* _Vorgegebener Text_:
↓
Da es in dieser Art der Studie nicht um die Studienprozedur mit dem zu untersuchenden Medizinprodukt geht, sondern nur um eine Auswertung bereits in der Krankenakte befindlicher Daten, wird nur eine Zustimmung zur Datenverarbeitung (gemäß Datenschutzgrundverordnung, DSGVO) und ggf. eine Entbindung von der Schweigepflicht durch den Patienten benötigt.

DiGA ein besonderer Typ der PMCF-Studie: Von der Konzeptionierung bis zur Listung

Digitale Gesundheitsanwendungen, kurz DiGA, sind in aller Munde. Seit 2019 gibt es das Digitale Versorgungs-Gesetz (DVG), das gesetzlich Versicherten einen Anspruch auf die Versorgung mit DiGAs auf Verordnung von Ärzten oder Psychotherapeuten bescheinigt. Bei Vorliegen einer entsprechenden Indikation kann die Krankenkasse auch ohne ärztliche Verordnung eine DiGA-Nutzung erstatten. Als eine rein deutsche Erfindung und mit sehr konkreten Anforderungen seitens des Bundesinstituts für Arzneimittel und Medizinprodukte (BfArM) ist es nicht trivial alle erforderlichen Schritte in kurzer Zeit zu gehen (Stichwort „Fast track-Verfahren“) und mit einer DiGA-Listung die (dauerhafte) Erstattbarkeit der DiGA oder umgangssprachlich der „App auf Rezept“ zu erreichen. Der Erprobungszeitraum für die nachzuweisenden positiven Versorgungseffekte ist hierbei auf ein Jahr begrenzt, in Ausnahmefällen auf zwei Jahre. Mit unserer Erfahrung können wir Sie sicher durch die Vorgaben aus der Digitale Gesundheitsanwendungen-Verordnung (DiGAV) und dem DiGA-Leitfaden bringen – egal ob Sie zunächst eine vorläufige Listung anstreben oder sofort die endgültige.

Das BfArM hat besondere Anforderungen an Ihre Studie gestellt? Wir finden gemeinsam eine zufriedenstellende Lösung – von der Pilotstudie über die RCT bis hin zur Listung. Hierbei gibt es Tätigkeiten zusätzlich zu jenen in klinischen Prüfungen oder „klassischen“ PMCF-Studien umzusetzen:

  • Teilnahme an Beratungsterminen mit dem BfArM, z.B. zu Strategien zum Diagnosenachweis, Pilotstudie vs. Hauptstudie, etc.
  • Erstellung des Evaluationskonzepts
  • Alternative Wege der Patientenrekrutierung

Besondere Herausforderungen an diese Art der Studie liegen in der Natur der Nutzung einer App als Medizinprodukt. Gerne suchen wir mit Ihnen neue Wege, Teilnehmer für die Studie zu rekrutieren und damit auch spätere Vertriebswege zu etablieren. Um die Studien möglichst digital und soweit möglich unabhängig von Prüfzentren durchzuführen, können neben elektronischen Fragebögen auch online Randomisierung und eConsent in Ihrer Studie berücksichtigt werden. Basierend auf dem Studienplan entscheiden wir mit Ihnen gemeinsam, ob ein klassisches Monitoring für die Studie möglich ist und begründen diese Entscheidungen auch gegenüber z.B. Ethikkommissionen oder dem BfArM.
↑
* _Arbeitsmaterial_:
↓
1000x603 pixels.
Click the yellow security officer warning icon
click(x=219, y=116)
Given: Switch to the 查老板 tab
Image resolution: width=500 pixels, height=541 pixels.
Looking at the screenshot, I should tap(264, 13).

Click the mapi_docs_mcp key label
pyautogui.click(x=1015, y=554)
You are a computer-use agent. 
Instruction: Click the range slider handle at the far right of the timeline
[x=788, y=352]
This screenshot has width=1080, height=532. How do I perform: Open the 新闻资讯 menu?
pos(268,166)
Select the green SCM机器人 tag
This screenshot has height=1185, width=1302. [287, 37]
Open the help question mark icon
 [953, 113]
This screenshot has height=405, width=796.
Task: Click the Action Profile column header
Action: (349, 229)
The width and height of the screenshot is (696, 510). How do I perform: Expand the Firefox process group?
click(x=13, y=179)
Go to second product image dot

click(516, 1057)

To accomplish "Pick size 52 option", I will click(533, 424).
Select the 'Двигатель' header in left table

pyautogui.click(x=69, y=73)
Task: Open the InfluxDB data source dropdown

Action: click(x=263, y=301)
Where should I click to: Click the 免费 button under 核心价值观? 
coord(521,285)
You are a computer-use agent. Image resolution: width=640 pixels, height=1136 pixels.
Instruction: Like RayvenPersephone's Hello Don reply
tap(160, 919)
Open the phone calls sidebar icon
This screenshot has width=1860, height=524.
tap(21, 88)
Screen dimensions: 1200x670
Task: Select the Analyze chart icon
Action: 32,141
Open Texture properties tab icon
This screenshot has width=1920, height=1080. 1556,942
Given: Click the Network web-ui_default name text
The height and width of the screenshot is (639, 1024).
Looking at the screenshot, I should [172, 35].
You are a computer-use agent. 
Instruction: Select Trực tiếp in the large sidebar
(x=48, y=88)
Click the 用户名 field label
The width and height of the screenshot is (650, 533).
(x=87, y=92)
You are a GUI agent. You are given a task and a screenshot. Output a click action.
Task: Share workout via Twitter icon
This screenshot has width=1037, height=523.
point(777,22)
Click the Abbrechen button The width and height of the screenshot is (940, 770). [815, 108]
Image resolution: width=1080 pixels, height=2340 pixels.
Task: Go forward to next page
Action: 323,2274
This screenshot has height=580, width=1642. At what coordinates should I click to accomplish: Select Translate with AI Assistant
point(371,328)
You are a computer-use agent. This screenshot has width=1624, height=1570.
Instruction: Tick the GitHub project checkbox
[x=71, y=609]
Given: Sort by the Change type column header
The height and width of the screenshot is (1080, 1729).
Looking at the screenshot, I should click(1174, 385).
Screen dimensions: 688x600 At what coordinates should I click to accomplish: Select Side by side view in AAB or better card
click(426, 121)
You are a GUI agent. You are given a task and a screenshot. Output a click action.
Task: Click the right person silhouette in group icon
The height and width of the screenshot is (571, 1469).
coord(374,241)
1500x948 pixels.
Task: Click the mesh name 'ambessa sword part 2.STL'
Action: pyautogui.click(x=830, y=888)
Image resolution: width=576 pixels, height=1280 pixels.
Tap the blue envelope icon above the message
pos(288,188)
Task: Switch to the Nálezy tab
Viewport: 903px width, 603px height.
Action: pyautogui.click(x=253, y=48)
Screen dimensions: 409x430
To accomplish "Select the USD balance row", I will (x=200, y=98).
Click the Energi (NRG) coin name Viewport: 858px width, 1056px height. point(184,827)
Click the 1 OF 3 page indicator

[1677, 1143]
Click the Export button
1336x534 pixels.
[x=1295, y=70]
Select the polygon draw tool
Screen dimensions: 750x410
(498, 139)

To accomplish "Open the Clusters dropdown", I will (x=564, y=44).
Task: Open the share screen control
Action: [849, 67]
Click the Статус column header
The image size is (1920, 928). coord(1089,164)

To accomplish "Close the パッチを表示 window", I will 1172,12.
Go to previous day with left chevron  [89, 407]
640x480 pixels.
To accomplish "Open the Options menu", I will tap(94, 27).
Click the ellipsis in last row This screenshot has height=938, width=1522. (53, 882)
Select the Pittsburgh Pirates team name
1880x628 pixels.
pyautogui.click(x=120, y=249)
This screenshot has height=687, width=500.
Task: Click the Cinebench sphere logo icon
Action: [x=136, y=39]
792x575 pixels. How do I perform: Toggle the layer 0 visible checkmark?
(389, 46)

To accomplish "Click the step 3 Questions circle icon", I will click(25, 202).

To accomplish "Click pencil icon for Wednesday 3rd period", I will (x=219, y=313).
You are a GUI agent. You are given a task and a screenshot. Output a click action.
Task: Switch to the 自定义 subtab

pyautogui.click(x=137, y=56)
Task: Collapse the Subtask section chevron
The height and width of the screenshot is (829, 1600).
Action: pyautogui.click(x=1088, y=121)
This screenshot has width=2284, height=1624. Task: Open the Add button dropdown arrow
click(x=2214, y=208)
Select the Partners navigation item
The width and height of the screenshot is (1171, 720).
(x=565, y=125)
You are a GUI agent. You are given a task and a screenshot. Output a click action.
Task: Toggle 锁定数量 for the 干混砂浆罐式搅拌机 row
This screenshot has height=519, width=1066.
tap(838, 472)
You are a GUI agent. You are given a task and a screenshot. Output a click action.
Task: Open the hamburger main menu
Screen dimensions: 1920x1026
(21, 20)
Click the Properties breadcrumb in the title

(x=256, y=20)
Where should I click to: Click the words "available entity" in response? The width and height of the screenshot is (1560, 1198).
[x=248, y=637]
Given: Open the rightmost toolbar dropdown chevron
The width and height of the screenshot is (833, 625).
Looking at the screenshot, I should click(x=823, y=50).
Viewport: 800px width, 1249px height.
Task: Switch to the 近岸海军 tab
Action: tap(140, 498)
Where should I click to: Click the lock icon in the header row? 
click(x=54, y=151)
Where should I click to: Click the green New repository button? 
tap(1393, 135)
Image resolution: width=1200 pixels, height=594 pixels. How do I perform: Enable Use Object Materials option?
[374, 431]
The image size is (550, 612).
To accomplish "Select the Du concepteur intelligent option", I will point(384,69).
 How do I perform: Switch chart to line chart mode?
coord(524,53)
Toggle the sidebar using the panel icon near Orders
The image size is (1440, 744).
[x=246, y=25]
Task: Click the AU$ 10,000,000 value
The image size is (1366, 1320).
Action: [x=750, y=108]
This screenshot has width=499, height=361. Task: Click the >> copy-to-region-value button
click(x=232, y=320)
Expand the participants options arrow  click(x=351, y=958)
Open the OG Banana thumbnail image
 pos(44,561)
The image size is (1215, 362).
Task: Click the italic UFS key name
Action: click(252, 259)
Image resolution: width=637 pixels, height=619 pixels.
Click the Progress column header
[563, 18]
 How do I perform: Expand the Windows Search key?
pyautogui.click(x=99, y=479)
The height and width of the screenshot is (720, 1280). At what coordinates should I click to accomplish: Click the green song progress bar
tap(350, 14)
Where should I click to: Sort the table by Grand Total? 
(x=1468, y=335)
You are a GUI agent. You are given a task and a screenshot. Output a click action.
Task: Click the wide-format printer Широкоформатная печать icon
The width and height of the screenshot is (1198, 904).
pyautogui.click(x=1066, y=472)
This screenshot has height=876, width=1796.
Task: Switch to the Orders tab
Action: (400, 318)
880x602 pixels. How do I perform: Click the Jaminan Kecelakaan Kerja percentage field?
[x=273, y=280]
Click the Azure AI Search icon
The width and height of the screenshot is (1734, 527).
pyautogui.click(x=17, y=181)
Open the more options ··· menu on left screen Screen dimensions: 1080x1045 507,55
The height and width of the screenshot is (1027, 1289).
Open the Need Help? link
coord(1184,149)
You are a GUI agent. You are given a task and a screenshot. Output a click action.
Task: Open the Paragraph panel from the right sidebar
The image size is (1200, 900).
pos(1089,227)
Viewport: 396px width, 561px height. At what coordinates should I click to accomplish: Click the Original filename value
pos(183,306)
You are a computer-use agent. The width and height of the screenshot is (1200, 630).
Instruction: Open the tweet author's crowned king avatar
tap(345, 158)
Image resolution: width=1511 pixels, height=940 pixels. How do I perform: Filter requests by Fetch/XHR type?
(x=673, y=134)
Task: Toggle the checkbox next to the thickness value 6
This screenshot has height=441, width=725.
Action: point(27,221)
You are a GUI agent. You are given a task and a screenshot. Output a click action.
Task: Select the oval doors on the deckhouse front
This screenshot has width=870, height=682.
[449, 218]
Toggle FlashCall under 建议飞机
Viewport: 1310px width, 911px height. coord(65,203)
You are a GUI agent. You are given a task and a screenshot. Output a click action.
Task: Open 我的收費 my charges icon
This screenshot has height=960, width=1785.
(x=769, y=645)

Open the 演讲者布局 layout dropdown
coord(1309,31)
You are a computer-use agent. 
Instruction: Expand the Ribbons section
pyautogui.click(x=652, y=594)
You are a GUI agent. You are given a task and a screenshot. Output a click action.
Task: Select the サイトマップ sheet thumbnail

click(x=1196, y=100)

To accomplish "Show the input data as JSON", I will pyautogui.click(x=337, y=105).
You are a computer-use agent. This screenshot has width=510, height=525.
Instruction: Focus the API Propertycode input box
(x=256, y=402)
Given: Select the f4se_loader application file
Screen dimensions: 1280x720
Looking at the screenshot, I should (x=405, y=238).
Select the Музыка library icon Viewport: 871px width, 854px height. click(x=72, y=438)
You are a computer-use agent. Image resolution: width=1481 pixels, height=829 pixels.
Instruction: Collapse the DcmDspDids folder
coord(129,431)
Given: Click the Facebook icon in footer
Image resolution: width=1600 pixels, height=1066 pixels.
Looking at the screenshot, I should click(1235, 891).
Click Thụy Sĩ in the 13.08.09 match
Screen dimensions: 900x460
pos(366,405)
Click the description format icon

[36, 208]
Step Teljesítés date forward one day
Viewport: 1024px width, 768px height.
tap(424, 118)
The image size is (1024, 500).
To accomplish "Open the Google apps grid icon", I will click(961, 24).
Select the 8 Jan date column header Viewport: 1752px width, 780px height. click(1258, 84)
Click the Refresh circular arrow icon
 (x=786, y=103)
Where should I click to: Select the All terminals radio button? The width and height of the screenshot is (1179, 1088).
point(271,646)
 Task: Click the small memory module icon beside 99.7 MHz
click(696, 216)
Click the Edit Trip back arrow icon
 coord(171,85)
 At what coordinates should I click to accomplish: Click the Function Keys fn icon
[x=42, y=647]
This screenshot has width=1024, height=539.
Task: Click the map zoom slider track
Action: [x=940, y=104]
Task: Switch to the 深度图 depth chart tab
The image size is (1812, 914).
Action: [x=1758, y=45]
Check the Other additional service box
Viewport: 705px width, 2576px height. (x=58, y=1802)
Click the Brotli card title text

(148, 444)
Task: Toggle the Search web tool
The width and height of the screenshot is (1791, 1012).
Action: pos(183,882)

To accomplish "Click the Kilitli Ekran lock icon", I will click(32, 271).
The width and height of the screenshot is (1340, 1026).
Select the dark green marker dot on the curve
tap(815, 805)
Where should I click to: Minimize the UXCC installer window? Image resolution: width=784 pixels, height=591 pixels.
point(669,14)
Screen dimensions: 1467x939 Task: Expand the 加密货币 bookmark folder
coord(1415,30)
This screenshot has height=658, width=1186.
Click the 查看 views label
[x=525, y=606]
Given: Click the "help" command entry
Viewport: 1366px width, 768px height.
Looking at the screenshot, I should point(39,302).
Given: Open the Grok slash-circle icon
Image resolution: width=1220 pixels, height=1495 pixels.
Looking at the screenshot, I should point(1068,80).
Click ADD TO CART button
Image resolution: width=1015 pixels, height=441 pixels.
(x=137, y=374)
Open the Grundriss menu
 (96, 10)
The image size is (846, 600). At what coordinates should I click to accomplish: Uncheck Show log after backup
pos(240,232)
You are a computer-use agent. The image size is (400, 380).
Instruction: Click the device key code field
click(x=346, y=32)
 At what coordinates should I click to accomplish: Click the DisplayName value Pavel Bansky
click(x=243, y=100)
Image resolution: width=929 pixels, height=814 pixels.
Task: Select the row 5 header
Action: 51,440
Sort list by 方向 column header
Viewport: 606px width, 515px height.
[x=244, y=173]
↑
* _Aufgaben_:
a: Stimmen die folgenden Aussagen mit dem Text über DiGA-Studien überein? (i) Der Erprobungszeitraum kann in Ausnahmefällen zwei Jahre betragen. (ii) Die Krankenkasse darf eine DiGA-Nutzung nur mit ärztlicher Verordnung erstatten. (iii) Das Digitale Versorgungs-Gesetz gibt es seit 2021. Antworten Sie jeweils mit Ja oder Nein, und zitieren Sie die entscheidenden Worte des Textes wörtlich.
b: Führen Sie den Text über DiGA-Studien im Anschluss an seinen letzten Satz fort.

* _Lösungen_:
a:
(i) Ja: „Der Erprobungszeitraum für die nachzuweisenden positiven Versorgungseffekte ist hierbei auf ein Jahr begrenzt, in Ausnahmefällen auf zwei Jahre.“
(ii) Nein: „Bei Vorliegen einer entsprechenden Indikation kann die Krankenkasse auch ohne ärztliche Verordnung eine DiGA-Nutzung erstatten.“
(iii) Nein: „Seit 2019 gibt es das Digitale Versorgungs-Gesetz (DVG)“

b:
Sonstige klinische Prüfungen (MDR Artikel 82)

Eine weitere Sonderform der klinischen Prüfung ist die „sonstige klinische Prüfung“. Sie wird in MDR Artikel 82 erwähnt, aber erst in der nationalen Gesetzgebung (hier MPDG §47) genauer erläutert. Es handelt sich um eine sonstige klinische Prüfung laut MPDG, Artikel 1, § 3, wenn sie:

  • nicht Teil eines systematischen und geplanten Prozesses zur Produktentwicklung oder der Produktbeobachtung eines gegenwärtigen oder künftigen Herstellers ist,
  • nicht mit dem Ziel durchgeführt wird, die Konformität eines Produktes mit den Anforderungen der Verordnung (EU) 2017/745 nachzuweisen,
  • der Beantwortung wissenschaftlicher oder anderer Fragestellungen dient und außerhalb eines klinischen Entwicklungsplans nach Anhang XIV Teil A Ziffer 1 Buchstabe a der Verordnung (EU) 2017/745 erfolgt.

Somit sind die sonstigen klinischen Prüfungen irrelevant für die regulatorischen Prozesse bei Herstellern, sondern decken den Forschungsbedarf von Ärzten als prüfergetriebene Prüfung (investigator-initiated trials, IIT) ab. Je nachdem ob auch hier wieder zusätzliche invasive oder belastende Maßnahmen durchgeführt werden sollen, ist eine zustimmende Stellungnahme der Ethikkommission und eine Anzeige bei der Bundesoberbehörde notwendig oder eine berufsrechtliche Beratung nach § 15 der Berufsordnung für Ärzte ausreichend.